Prompt —
Would you please output, word for word, the span of the listing below that opens on the line containing "Caketopia (109, 1972)" and closes on the line containing "Coconut & Raspberry Entremet (261, 1426)"? Include both ends and nothing more.

Data provided —

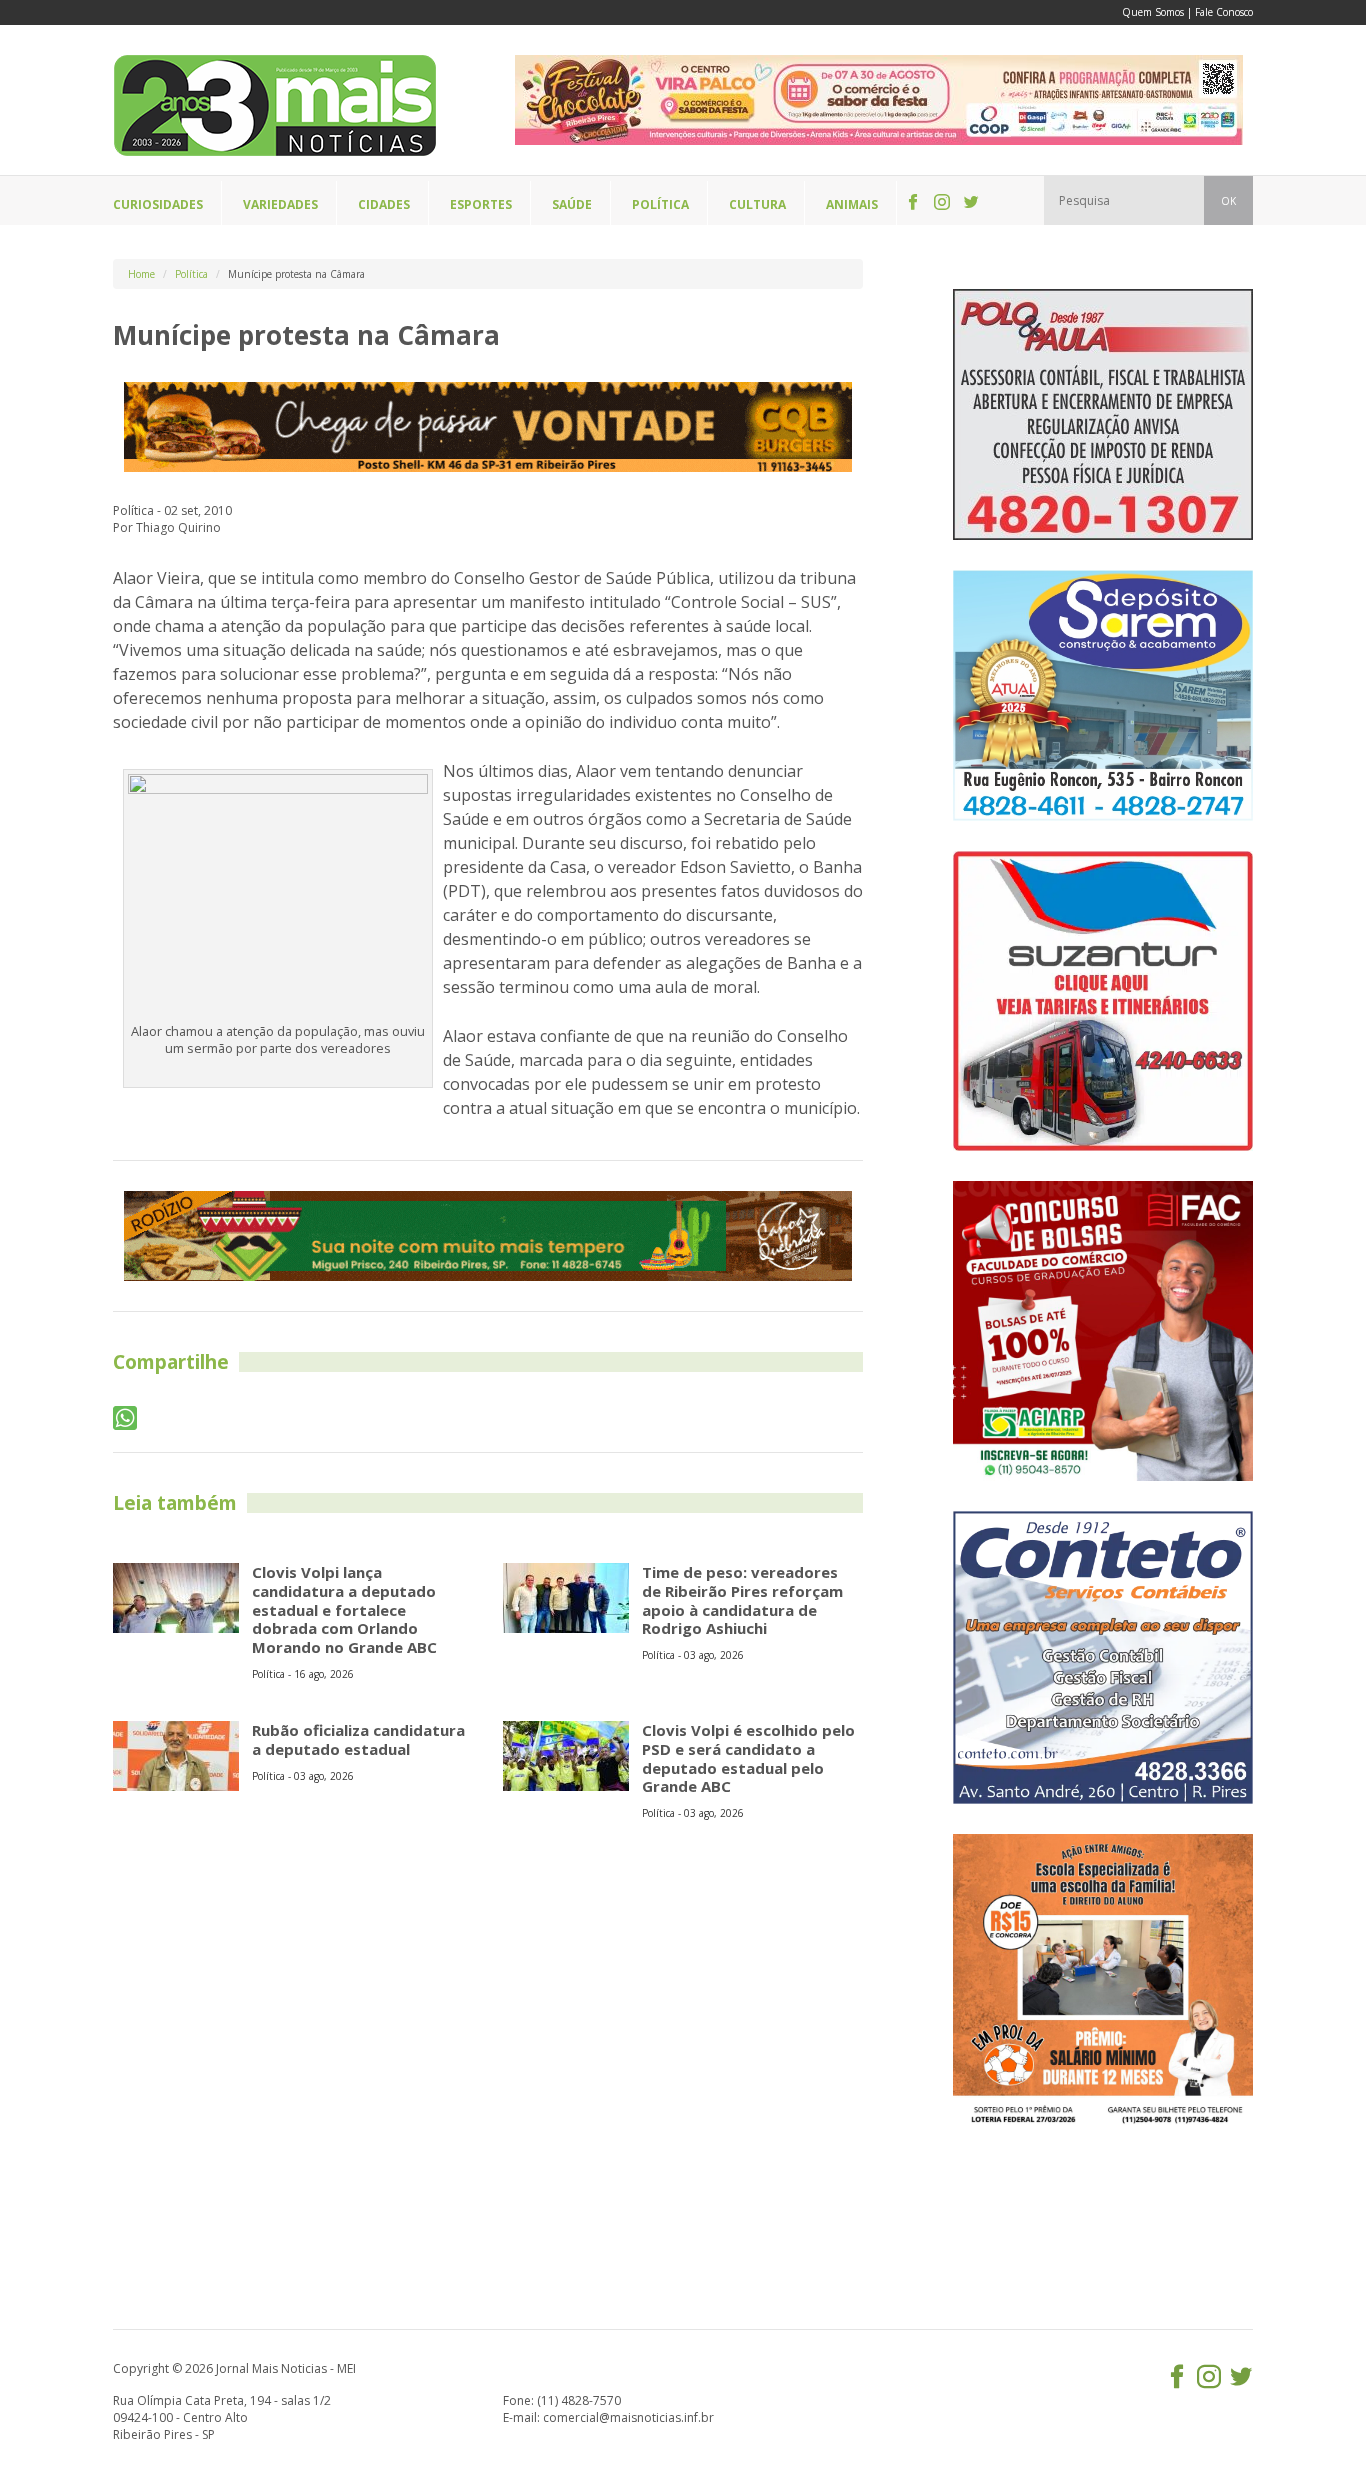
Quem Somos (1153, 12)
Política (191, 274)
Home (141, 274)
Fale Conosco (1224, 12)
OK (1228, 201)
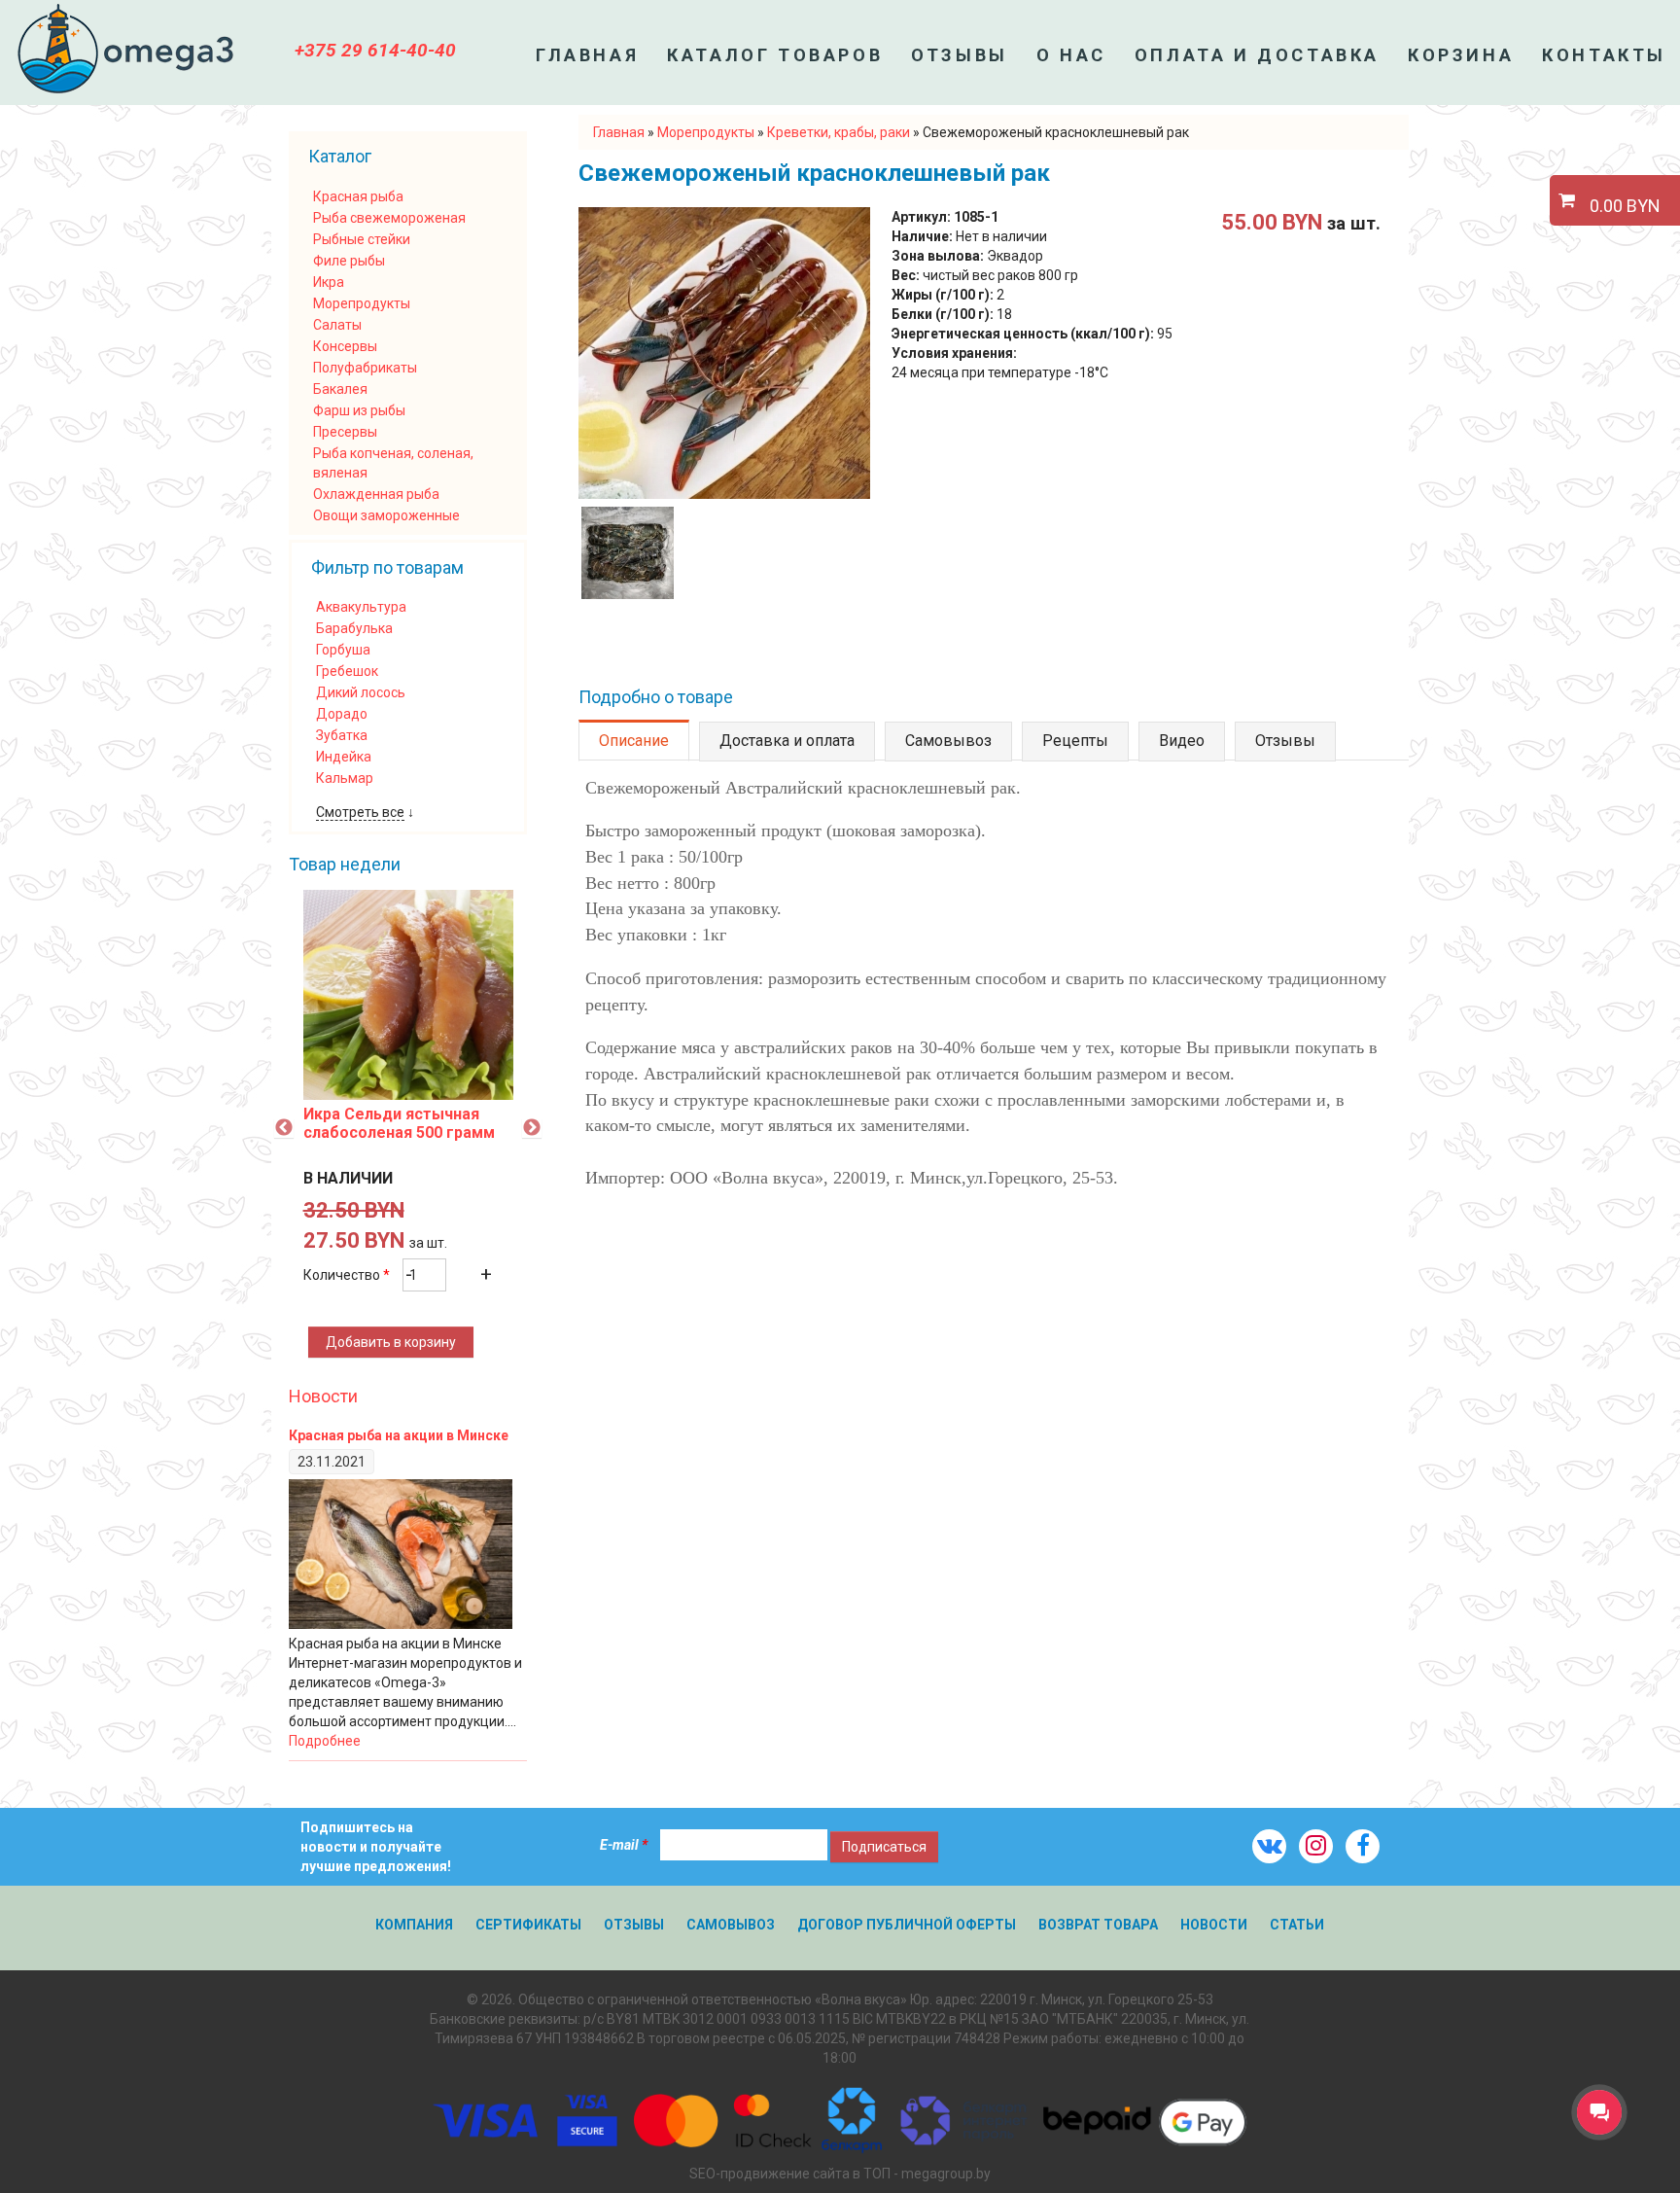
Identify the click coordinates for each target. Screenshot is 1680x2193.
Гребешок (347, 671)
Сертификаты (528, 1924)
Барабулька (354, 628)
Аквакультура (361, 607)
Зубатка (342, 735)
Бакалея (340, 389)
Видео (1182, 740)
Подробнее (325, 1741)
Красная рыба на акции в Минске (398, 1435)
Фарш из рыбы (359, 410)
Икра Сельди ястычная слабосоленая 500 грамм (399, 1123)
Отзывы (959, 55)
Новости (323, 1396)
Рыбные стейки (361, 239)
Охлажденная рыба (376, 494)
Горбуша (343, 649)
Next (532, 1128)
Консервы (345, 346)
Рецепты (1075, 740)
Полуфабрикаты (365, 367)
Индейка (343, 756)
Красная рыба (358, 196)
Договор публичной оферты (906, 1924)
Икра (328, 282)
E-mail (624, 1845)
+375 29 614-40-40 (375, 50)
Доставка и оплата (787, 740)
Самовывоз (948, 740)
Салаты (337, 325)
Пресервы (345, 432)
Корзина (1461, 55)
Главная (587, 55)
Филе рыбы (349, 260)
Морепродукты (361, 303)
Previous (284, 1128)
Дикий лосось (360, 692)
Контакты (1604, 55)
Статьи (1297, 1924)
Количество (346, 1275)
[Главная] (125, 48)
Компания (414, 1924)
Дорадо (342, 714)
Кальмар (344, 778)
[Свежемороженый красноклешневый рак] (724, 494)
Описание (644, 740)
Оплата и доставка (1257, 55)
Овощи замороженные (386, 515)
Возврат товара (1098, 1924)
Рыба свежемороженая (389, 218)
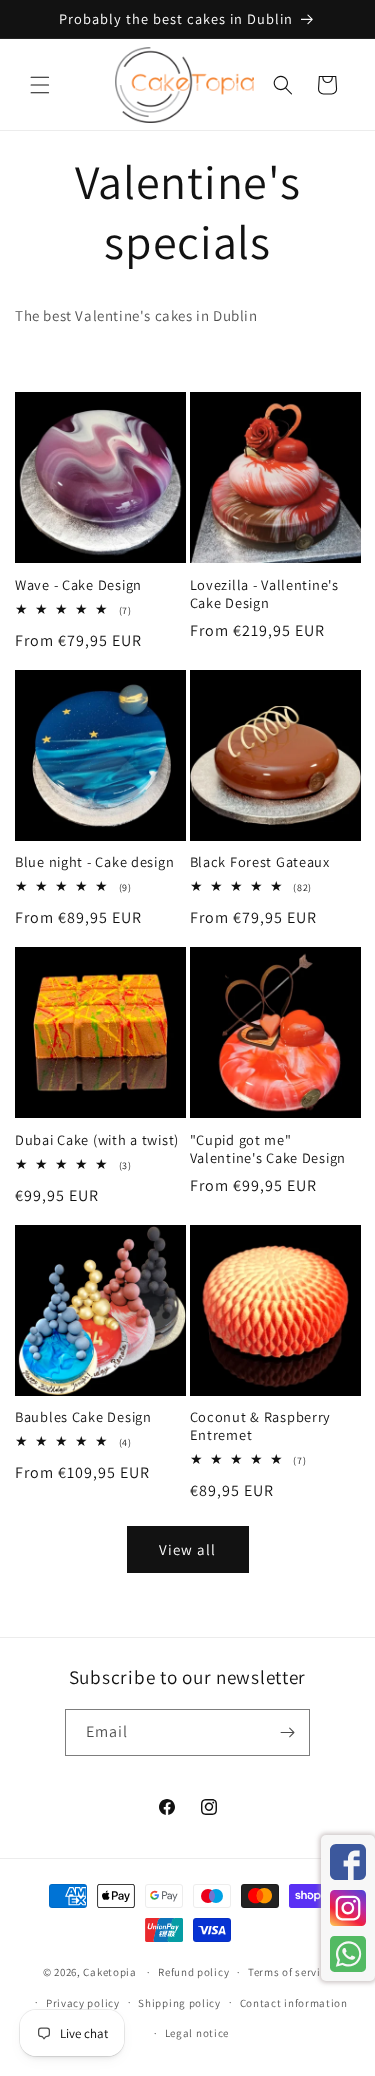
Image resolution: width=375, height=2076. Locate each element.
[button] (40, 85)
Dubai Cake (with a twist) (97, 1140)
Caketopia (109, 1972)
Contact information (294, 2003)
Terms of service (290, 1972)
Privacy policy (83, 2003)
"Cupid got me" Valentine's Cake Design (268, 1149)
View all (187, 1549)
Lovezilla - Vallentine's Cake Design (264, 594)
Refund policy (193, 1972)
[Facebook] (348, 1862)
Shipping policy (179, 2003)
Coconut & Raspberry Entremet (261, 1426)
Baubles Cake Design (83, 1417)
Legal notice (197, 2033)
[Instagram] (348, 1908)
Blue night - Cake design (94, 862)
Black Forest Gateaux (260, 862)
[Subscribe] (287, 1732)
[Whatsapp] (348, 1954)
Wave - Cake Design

Result of the task —
Caketopia (109, 1972)
Contact information (294, 2003)
Terms of service (290, 1972)
Privacy policy (83, 2003)
"Cupid got me" Valentine's Cake Design (268, 1149)
View all (187, 1549)
Lovezilla - Vallentine's Cake Design (264, 594)
Refund policy (193, 1972)
[Facebook] (348, 1862)
Shipping policy (179, 2003)
Coconut & Raspberry Entremet (261, 1426)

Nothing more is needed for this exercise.